Cuando en alguna oportunidad he vuelto al mismo café, te he buscado con el deseo de saludarte. Ya no estabas, pero te descubro en otros chicos, cuando al regresar de noche a casa, los veo hurgar entre las bolsas de basura, hundiendo en la inmundicia sus pequeñas manos, destinadas a los columpios y a las calesitas. Y no sé por qué, entonces, pienso en Rimbaud. Quizá, porque también él pertenecía a la raza de los que cantan en el suplicio. Rimbaud, que en las calles de París se alimentaba con los mendrugos que sacaba de la basura, y que dormía por las noches acurrucado en los portales. Recordé sus palabras: “La verdadera vida está ausente”.

Y encerrado en este viejo estudio, sentado al borde de la cama, vuelvo a ver el dibujito de la casa que me regalaste, y que yo supuse que era la casa de tus sueños, con flores, pequeñas ventanas y cortinas, con una gran chimenea en el centro que largaba humo de colores, toda esa magia encantatoria de los niños que ni la miseria pareciera borrar.

He estado escribiendo estas líneas que probablemente nunca leerás; querría resguardarte de alguna manera. ¡Qué horror, el mundo!

Sobre estos y otros temas conversé largamente con Cioran, una tarde de 1989. Años atrás me habían llegado noticias del deseo que él tenía de conocerme; insistencia que interpreté como mensajes crípticos, reiterados en distintas oportunidades. Combinamos una cita en su casa de la calle Odeón, a pocos pasos de mi hotel en el Boulevard Saint-Germain.

Me costó disuadir su insistente ofrecimiento de esperarme en la entrada, por temor a que yo me perdiera; lo que me corroboró una vez más su auténtico deseo de verme. Al cabo de unos minutos llegué a su casa, uno de aquellos viejos edificios franceses; y luego de subir los seis pisos a pie, me detuve frente a la puerta de madera donde había colocado, en el lugar reservado para las chambres de bonnes, un cartel que decía Ici Cioran.

Contrariamente a lo que muchos presuponen y a lo que yo mismo pensaba, me sorprendió aquel hombre amable, menudo y apesadumbrado, predicador de un nihilismo que no coincidía con él. Más bien era un gran pesimista, por momentos subyugado por un otro, escéptico y descreído. Pero siempre con una sonrisa. En ningún momento un huraño indiferente, por el contrario, uno de esos hombres solidarios con la “desventurada muchedumbre”, cómo dijera Mallarmé, en búsqueda de alguien que exprese su desazón y su tormento. Quizá podamos referir a él la frase de Strimberg: “No detesto a los hombres, tengo miedo de ellos”.
※ ※ ※
§ **Consigna 1**: Pasa a una lista numerada las líneas de las entradas, desde la primera hasta la línea que contiene "I want to click on Kavin", esta incluida. Omite las líneas en blanco.
※ ※ ※
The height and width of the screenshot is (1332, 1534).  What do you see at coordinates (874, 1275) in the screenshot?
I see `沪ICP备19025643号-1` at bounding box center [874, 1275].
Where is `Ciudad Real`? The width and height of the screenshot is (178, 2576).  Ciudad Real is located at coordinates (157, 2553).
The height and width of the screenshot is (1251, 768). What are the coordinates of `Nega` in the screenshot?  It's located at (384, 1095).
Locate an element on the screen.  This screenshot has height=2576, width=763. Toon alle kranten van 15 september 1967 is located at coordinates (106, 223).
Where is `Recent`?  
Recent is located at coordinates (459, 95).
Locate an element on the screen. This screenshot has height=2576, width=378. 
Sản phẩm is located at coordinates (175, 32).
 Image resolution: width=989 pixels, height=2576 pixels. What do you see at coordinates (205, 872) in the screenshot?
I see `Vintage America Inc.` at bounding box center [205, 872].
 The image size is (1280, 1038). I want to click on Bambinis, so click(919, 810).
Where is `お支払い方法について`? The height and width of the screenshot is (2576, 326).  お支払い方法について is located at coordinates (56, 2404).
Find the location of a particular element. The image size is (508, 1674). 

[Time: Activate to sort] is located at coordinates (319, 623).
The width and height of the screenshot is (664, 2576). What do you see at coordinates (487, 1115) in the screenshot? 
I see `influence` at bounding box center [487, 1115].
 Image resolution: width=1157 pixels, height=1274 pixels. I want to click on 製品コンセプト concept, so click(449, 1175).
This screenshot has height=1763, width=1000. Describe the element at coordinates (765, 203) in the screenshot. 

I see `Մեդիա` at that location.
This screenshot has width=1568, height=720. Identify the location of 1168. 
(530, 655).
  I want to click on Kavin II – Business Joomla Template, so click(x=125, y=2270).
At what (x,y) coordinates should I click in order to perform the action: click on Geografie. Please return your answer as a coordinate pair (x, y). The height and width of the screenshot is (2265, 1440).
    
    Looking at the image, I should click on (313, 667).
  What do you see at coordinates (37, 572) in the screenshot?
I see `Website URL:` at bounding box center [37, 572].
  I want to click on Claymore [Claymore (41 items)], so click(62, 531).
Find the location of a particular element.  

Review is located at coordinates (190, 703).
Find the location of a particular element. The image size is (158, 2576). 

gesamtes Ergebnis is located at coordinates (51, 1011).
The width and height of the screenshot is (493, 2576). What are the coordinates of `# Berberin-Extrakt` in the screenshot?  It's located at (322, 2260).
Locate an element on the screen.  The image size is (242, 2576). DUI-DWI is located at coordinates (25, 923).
※ ※ ※
§ **Consigna 2**: Reproduce tal cual el fragmento del bloque de texto que va desde "Sobre estos y" hasta "decía Ici Cioran.", ambos incluidos.

§ **Resultado esperado 1**:
1. The height and width of the screenshot is (1332, 1534).  What do you see at coordinates (874, 1275) in the screenshot?
2. I see `沪ICP备19025643号-1` at bounding box center [874, 1275].
3. Where is `Ciudad Real`? The width and height of the screenshot is (178, 2576).  Ciudad Real is located at coordinates (157, 2553).
4. The height and width of the screenshot is (1251, 768). What are the coordinates of `Nega` in the screenshot?  It's located at (384, 1095).
5. Locate an element on the screen.  This screenshot has height=2576, width=763. Toon alle kranten van 15 september 1967 is located at coordinates (106, 223).
6. Where is `Recent`?  
7. Recent is located at coordinates (459, 95).
8. Locate an element on the screen. This screenshot has height=2576, width=378. 
9. Sản phẩm is located at coordinates (175, 32).
10.  Image resolution: width=989 pixels, height=2576 pixels. What do you see at coordinates (205, 872) in the screenshot?
11. I see `Vintage America Inc.` at bounding box center [205, 872].
12.  The image size is (1280, 1038). I want to click on Bambinis, so click(919, 810).
13. Where is `お支払い方法について`? The height and width of the screenshot is (2576, 326).  お支払い方法について is located at coordinates (56, 2404).
14. Find the location of a particular element. The image size is (508, 1674). 
15. [Time: Activate to sort] is located at coordinates (319, 623).
16. The width and height of the screenshot is (664, 2576). What do you see at coordinates (487, 1115) in the screenshot? 
17. I see `influence` at bounding box center [487, 1115].
18.  Image resolution: width=1157 pixels, height=1274 pixels. I want to click on 製品コンセプト concept, so click(449, 1175).
19. This screenshot has height=1763, width=1000. Describe the element at coordinates (765, 203) in the screenshot. 
20. I see `Մեդիա` at that location.
21. This screenshot has width=1568, height=720. Identify the location of 1168. 
22. (530, 655).
23.   I want to click on Kavin II – Business Joomla Template, so click(x=125, y=2270).

§ **Resultado esperado 2**:
Sobre estos y otros temas conversé largamente con Cioran, una tarde de 1989. Años atrás me habían llegado noticias del deseo que él tenía de conocerme; insistencia que interpreté como mensajes crípticos, reiterados en distintas oportunidades. Combinamos una cita en su casa de la calle Odeón, a pocos pasos de mi hotel en el Boulevard Saint-Germain.

Me costó disuadir su insistente ofrecimiento de esperarme en la entrada, por temor a que yo me perdiera; lo que me corroboró una vez más su auténtico deseo de verme. Al cabo de unos minutos llegué a su casa, uno de aquellos viejos edificios franceses; y luego de subir los seis pisos a pie, me detuve frente a la puerta de madera donde había colocado, en el lugar reservado para las chambres de bonnes, un cartel que decía Ici Cioran.